This happens when you have a mistaken idea that practice is something separate from your normal life. But meditation is only 1/3rd of the practice, the top of the wedding cake (shila-prajna-samadhi). Most of the practice happens during the day, in what some of us Buddhists semi-jokingly call "post-meditation".
I think meditation looks important to Westerners because it seems to follow familiar functional pattern: do something and get the result. "Leave the rest of your Buddhist B.S. superstitions to the uneducated ancients. I will focus on THE practice." But Buddhism does not work this way. Without right context meditation is useless.
What is the context in Buddhism? The context is removing obstacles to enlightenment, from coarse obstacles, to middling obstacles, to subtle obstacles. You can't remove subtle obstacles until you remove middling obstacles. You can't remove middling obstacles until you remove coarse obstacles. Meditation is a tool that is used for working with subtle obstacles.
What are coarse obstacles? They are coarse biases, coarse illusions, coarse preconceptions, coarse hangups. How can you identify them? By their effects -- production of strong emotions during the day.
Every time you feel strong emotion (e.g. longing, irritation, frustration, resentment, contempt, insult, disgust, anxiety, aversion, strong timidity) - or about to feel strong emotion - therein is attachment (=bias, illusion, preconception, hangup). That's the moment when you should switch your context from whatever it is that you are grasping at, and pause and look at your attachment. At such moments it is right there, like an elephant in the room. What's interesting about attachment, subjectively it always looks legit, it always seems right, appropriate, justified. But that's the way it tricks the rational mind. It may even be attachment to humbleness, attachment to open-mindedness, attachment to kindness, attachment to fairness - any of the good things. But when it becomes all-important it turns into a demon and starts generating judgement, aversion, conflicts, blinding emotions, and bad karma. So as soon as you see the emotion arising - you should step back and identify the attachment / preconception. Then you should let it go while focusing on your recommended anchor:
- if you are very mental, focus on your body - esp. lower abdomen and feet. Do you feel any tightness or burning or blockage? Do you feel other parts of your body or are they numb?,
- if you are very emotional, focus on your breathing - is it fluid or jerky or blocked?,
- if you take real-life situations very seriously, imagine the time of your death,
- if you are an earthly person, remember that you exist in the infinite Universe with its worlds, which existed for billions of years and will exist for billions of years into the future,
- if you often feel helpless or frustrated getting your point across, remember behavior of Buddha or your teacher.

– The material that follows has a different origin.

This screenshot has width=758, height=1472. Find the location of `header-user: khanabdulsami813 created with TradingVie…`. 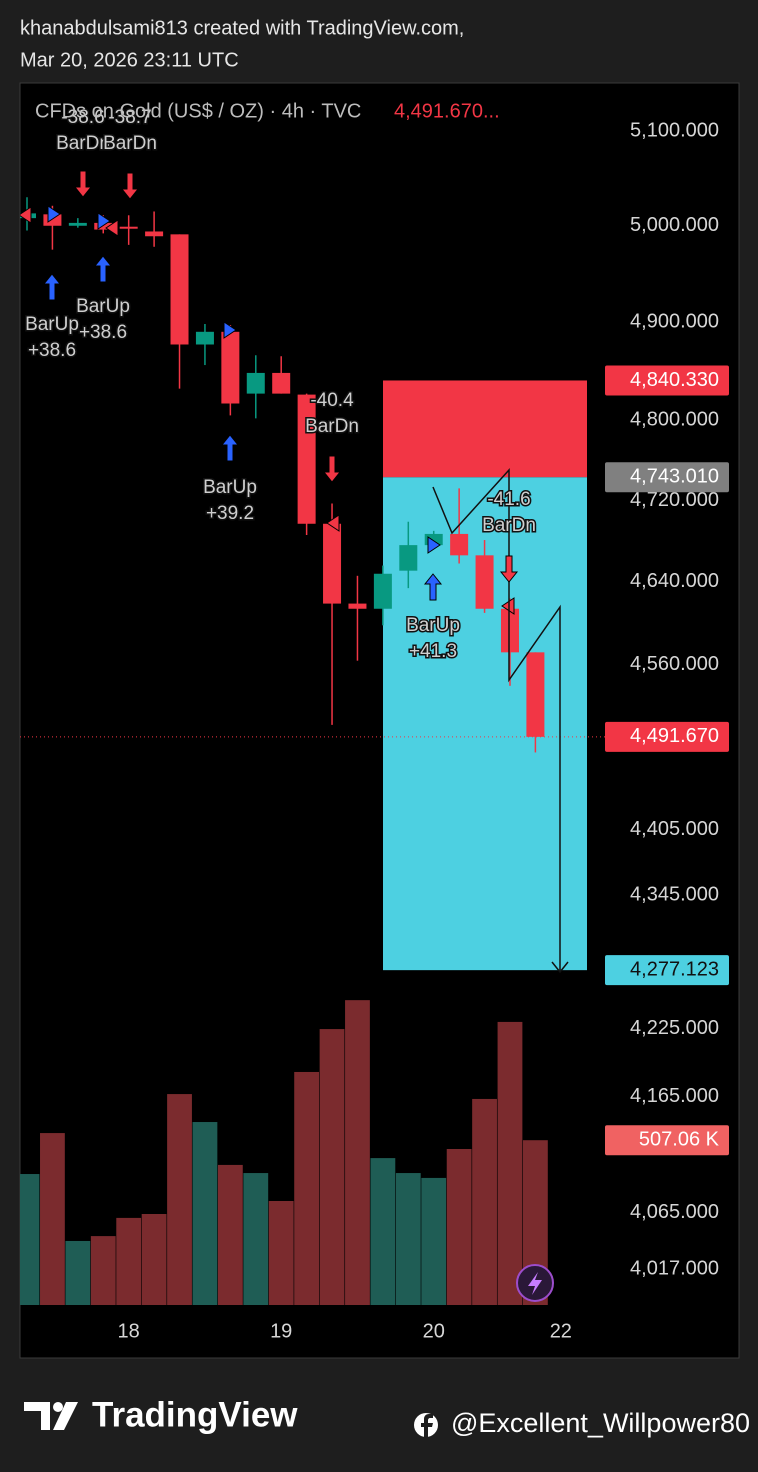

header-user: khanabdulsami813 created with TradingVie… is located at coordinates (242, 28).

- in any case, let go of your attachment and change your point of view to either very low level (physiology of your psychosomatic expressions and the mechanics of the imprint-based associative cycle) or very high level (the perspective of "God").
When you practice like this you can't forget to practice, there is no problem "establishing" practice - every time there is an obstacle in your life it comes as a reminder to practice!
In the same vein, when you notice yourself getting too happy, too self-righteous, enjoying yourself too much, being too puffed up, doing too well - you should pause and check if there is an attachment at play. When you're doing this right, there should be a feeling of balance, some feeling of ambiguity or open-endedness. But with this I am getting into advanced territory... Anyway.
This is what the practice should be on initial stages, this was my main practice for many years - this and the overcoming of spiritual materialism - before I was even introduced to Buddhist philosophy of anatta and shunyata - and only after I mastered those two conceptually, was I introduced to (shikantaza) meditation.
So yeah like I said, to any Westerner jumping straight into meditation I recommend at least five years of preliminary "shila" practice working with attachments (coarse obstacles), then five years of "prajna" practice studying -- and applying! -- anatta and shunyata to remove middling obstacles, and only then the practice of "samadhi" aka meditation.